More sinister manifestations of this can be found in figures such as Trump and Putin, where supporters are quick to unleash vitriol on anyone who dares criticise their favourite leaders.  For supporters of these men, politics and personality are all rolled into one, and criticism of either aspect can cause them to lash out.

And then there are ways in which this celebration of personality can seem more anodyne.  Think about the rising star of Alexandra Ocasio Cortez.  Undoubtedly, she has been on the receiving end of highly negative coverage by the far-right.  They were the ones who brought up an old video of her as a student in 2010, dancing to the track Lisztomania, in the hope of humiliating her.  This backfired spectacularly, and her supporters produced a flurry of tweets and well wishes, lauding the youngest ever US Congresswoman.  This was a natural response to tactics which unsuccessfully sought to use aspects of Ocasio Cortez’s personal life to affect her political career.  

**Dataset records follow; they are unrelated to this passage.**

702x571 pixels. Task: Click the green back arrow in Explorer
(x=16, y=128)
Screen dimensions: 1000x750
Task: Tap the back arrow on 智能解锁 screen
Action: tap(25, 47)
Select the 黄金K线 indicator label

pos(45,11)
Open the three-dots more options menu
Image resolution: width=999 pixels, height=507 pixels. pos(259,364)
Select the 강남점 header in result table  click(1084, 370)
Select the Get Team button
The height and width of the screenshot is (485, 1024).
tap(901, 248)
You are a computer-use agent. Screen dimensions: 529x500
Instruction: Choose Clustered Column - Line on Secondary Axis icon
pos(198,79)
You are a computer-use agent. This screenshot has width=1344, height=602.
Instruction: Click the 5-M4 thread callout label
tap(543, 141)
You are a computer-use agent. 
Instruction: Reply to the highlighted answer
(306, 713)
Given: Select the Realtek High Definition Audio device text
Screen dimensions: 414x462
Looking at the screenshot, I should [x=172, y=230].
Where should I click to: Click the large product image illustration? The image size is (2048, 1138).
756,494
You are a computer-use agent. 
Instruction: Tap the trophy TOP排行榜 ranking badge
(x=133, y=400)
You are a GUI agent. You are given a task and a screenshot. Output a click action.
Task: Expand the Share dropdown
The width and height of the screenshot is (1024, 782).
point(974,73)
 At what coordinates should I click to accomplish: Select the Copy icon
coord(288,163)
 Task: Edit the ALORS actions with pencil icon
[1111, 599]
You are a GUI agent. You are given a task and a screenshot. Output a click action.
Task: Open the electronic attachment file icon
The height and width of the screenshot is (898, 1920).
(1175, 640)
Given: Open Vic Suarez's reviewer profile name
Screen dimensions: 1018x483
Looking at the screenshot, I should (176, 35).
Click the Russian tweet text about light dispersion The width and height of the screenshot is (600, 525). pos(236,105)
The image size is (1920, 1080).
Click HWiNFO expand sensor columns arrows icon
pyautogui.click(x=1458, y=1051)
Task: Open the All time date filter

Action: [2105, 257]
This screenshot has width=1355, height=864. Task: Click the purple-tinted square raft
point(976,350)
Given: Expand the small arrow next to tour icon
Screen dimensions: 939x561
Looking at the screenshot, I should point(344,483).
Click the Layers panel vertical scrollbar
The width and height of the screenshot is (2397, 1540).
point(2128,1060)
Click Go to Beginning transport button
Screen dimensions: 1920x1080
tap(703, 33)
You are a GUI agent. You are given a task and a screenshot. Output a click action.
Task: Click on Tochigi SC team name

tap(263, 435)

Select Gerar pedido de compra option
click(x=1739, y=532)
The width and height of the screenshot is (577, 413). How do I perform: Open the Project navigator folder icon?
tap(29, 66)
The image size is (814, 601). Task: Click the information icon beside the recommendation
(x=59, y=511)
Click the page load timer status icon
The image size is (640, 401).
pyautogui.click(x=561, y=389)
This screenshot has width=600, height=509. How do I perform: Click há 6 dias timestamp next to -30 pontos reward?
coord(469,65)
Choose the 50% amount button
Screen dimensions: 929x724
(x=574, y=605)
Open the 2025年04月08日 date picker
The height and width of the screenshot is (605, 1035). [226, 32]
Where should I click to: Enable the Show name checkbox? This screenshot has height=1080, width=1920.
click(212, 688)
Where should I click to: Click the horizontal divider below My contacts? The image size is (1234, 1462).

But some of the celebration surrounding Ocasio Cortez is heavily, if not excessively, focussed on perceptions of her personality.  The actor Russell Crowe tweeted in response to the video that Ocasio Cortez was ‘fantastic’, and that ‘This is a real person, in touch with her roots.’.  I am not doubting that Ocasio Cortez is any of those things, but to jump from a video of her dancing to that conclusion seems a bit far-fetched.  And the conclusion is heavily weighted to praise who she is as a person, rather than anything specific that she has done.

Positive attention towards Ocasio Cortez often appears in this form, and while this may seem harmless, it is reflective of a political condition where personality and politics are conflated, until a dominating perception of a politician’s personality ultimately dictates how they are viewed.  It could even be said that the most popular politicians of today perform their personalities.  

And while the excitement around Ocasio Cortez may seem to be the pleasant side of a sometimes unpleasant phenomenon, we need to scrutinise this attention just as much as we scrutinise the kind of rigid personality cults that have formed around more hardline figures.  Because the moment we allow our perceptions of a politician’s personality to cloud our judgement of what they do, the moment we prioritise outward allegiance over political action, we fail to exercise consideration and balance in our political outlook.  And this balance is vital for a future where we can all work together, through both agreements and disagreements, moving beyond the rigidities that the politics of personality imposes.